Autore: B.A

Assegni familiari

Family Act, ci siamo: l’assegno universale per i figli arriva alla Camera

Il nuovo sostegno destinato a famiglie con figli potrebbe diventare realtà, Family Act arriva a Montecitorio.

C’è una misura, per il momento ipotetica, ma che molte famiglie aspettano. Si tratta di una misura su cui il Ministro per le pari opportunità, Elena Bonetti da tempo spinge. È il cosiddetto Family Act, in contenitore di misure rivolte alle famiglie bisognose di sostegno. Tra queste il tanto atteso assegno universale destinato a chi ha figli. La notizia più importante è che il provvedimento prosegue il suo iter parlamentare, ed è arrivato a Montecitorio, presso la Camera dei deputati.

Conciliare vita lavorativa e famiglia

Il Family Act, lo strumento a sostegno delle famiglie di cui è autrice numero uno il Ministro per le pari opportunità, Elena Bonetti, arriva alla Camera dei deputati. Il Family Act nasce dall’idea di prevedere una serie di misure atte a conciliare il lavoro con la famiglia. Si tratta di una delle problematiche maggiori vissute dalle famiglie in epoca di lockdown. Con le scuole chiuse infatti, molte famiglie sono andate in crisi, per via dei figli ed a chi lasciarli mente erano al lavoro. Anche da qui parte il disegno che ha portato al Family Act. Occorre favorire la crescita dei bambini e incentivare le nascite, andando a fornire sostegno alle famiglie.

Assegno universale famiglie con prole

L’assegno universale potrebbe essere il provvedimento unicum che sostituisce la miriade di benefit oggi vigenti tra cui bonus bebè, assegno di natalità e così via. Al riguardo è eloquente quello che ha detto il ministro per le pari opportunità, Elena Bonetti intervistata dal quotidiano «La Stampa». Secondo la Bonetti, è assai auspicabile l’approvazione definitiva del Family Act entro l’estate, così da fare partire le misure a gennaio 2021.

Sugli importi la Bonetti è costata piuttosto vaga, anche se ha detto che devono essere non inferiori a quelli oggi previsti. Diverse le simulazioni che sono allo studio secondo la Bonetti. Alcune prevedono massimo 150 euro al mese, alte invece arrivano a 250. Una cosa certa è che si lavora su un benefit da concedere alle famiglie con figli fino a 14 o addirittura a 18 anni. L’assegno universale dovrebbe nascere progressivo, in base naturalmente all"Isee del nucleo familiare.

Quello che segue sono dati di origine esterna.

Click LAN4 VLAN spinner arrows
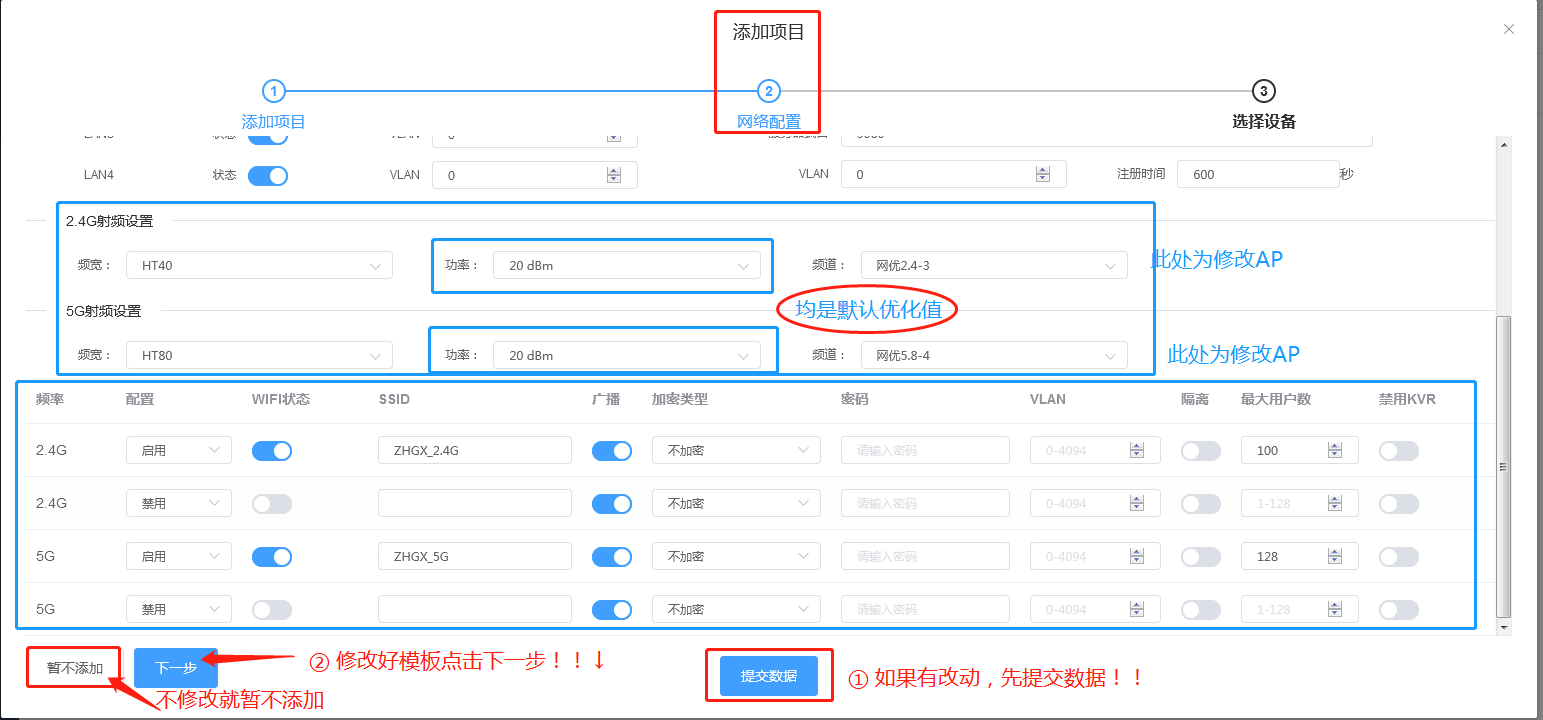1543x720 pixels. tap(614, 175)
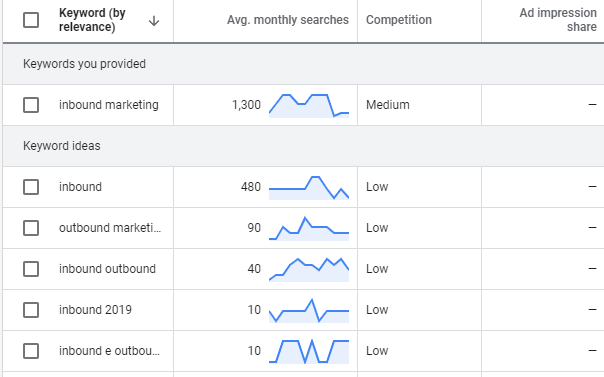
Task: Tick the select-all checkbox in header
Action: pos(31,20)
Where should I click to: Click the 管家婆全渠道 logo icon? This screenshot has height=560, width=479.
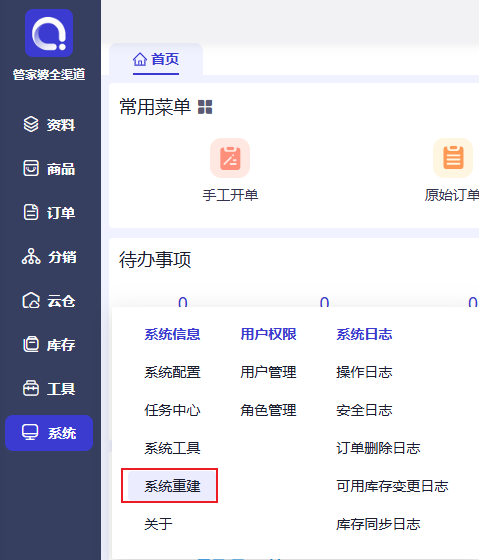click(x=49, y=33)

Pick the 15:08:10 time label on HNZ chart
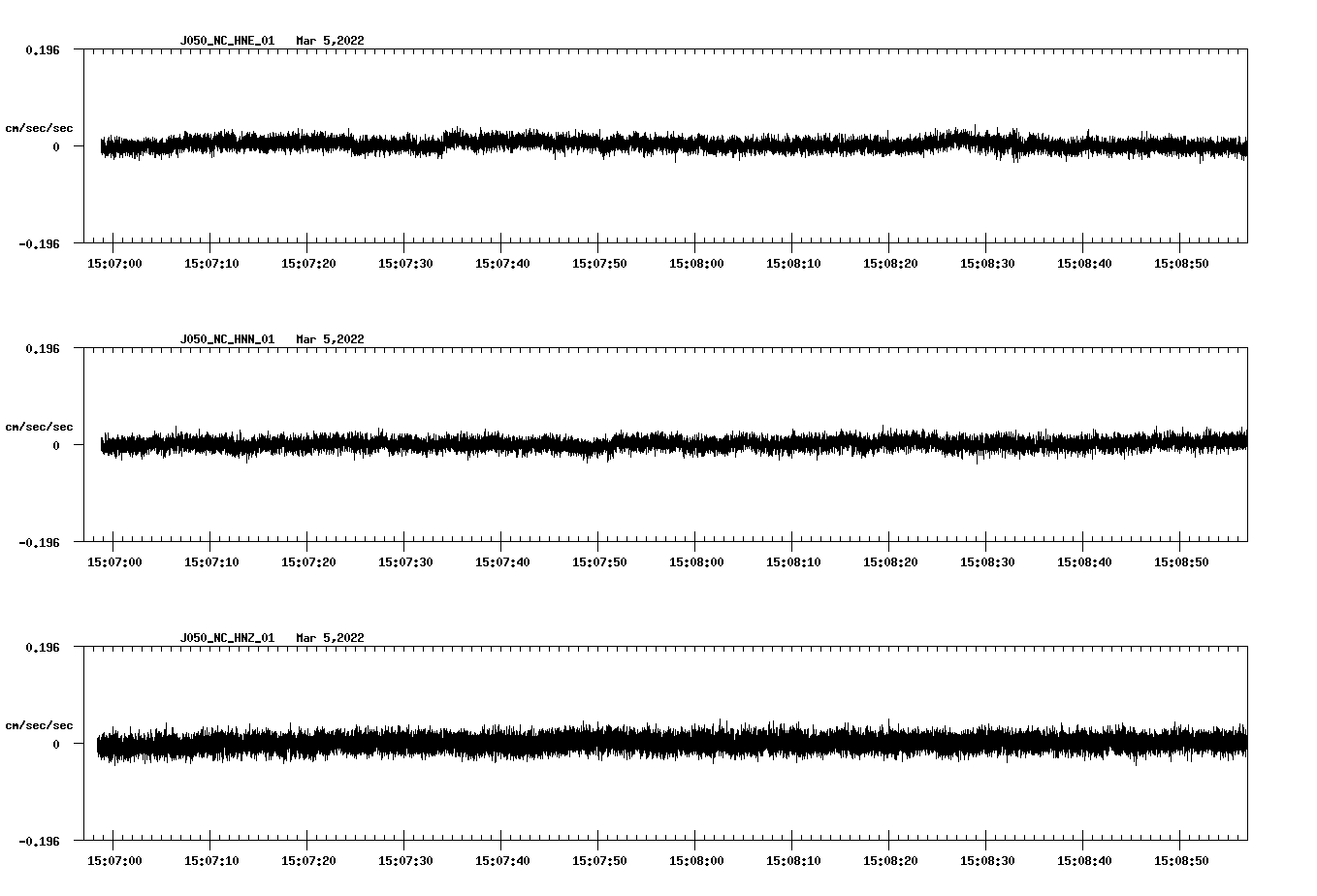pos(793,861)
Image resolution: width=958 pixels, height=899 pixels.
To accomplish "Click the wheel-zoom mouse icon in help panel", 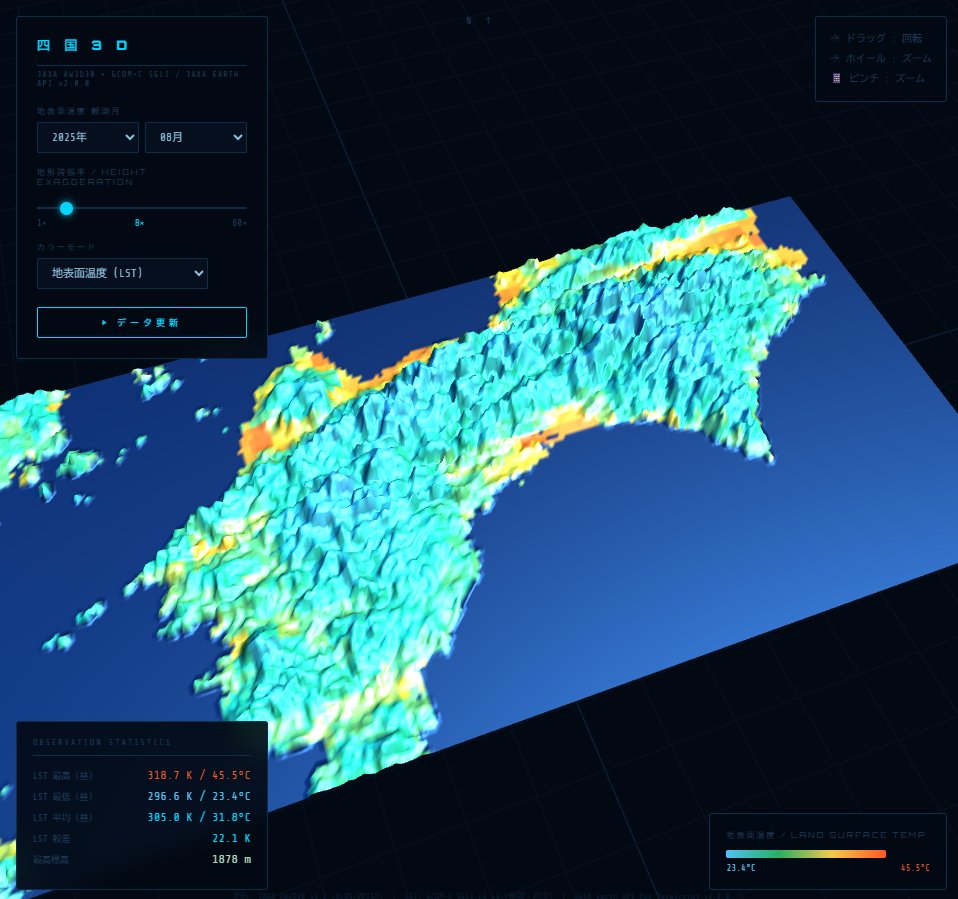I will point(833,57).
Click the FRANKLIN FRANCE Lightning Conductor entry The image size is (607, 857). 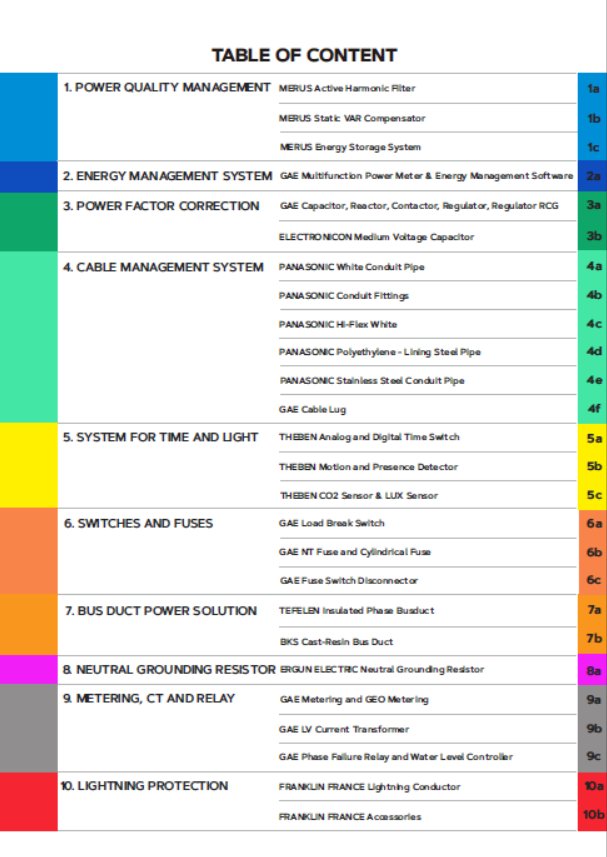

Nello specifico, è l’articolo 2 del Family Act che va ad istituire l’assegno universale a famiglie con figli. Un benefit attribuito indistintamente a tutti i nuclei familiari in una quota base cui viene aggiunta una parte variabile secondo le indicazioni Isee. L’assegno verrà corrisposto dal settimo mese di gravidanza fino al diciottesimo anno di età. Questa l’ipotesi più attuale, anche se per quanto detto prima, le ipotesi sono tante. Le risorse poi sono già predisposte, anche se al momento insufficienti. Lo conferma la Bonetti alla Stampa.

«Già nell’ultima legge di Bilancio avevamo costituito un fondo, che si attiverà da gennaio 2021, previsto proprio per misure di questo genere. Ma serviranno ulteriori risorse, questo è certo, e credo si troveranno anche nell’ambito della nuova riforma fiscale alla quale sta lavorando il governo», così il ministro ha spiegato lo stato attuale della situazione.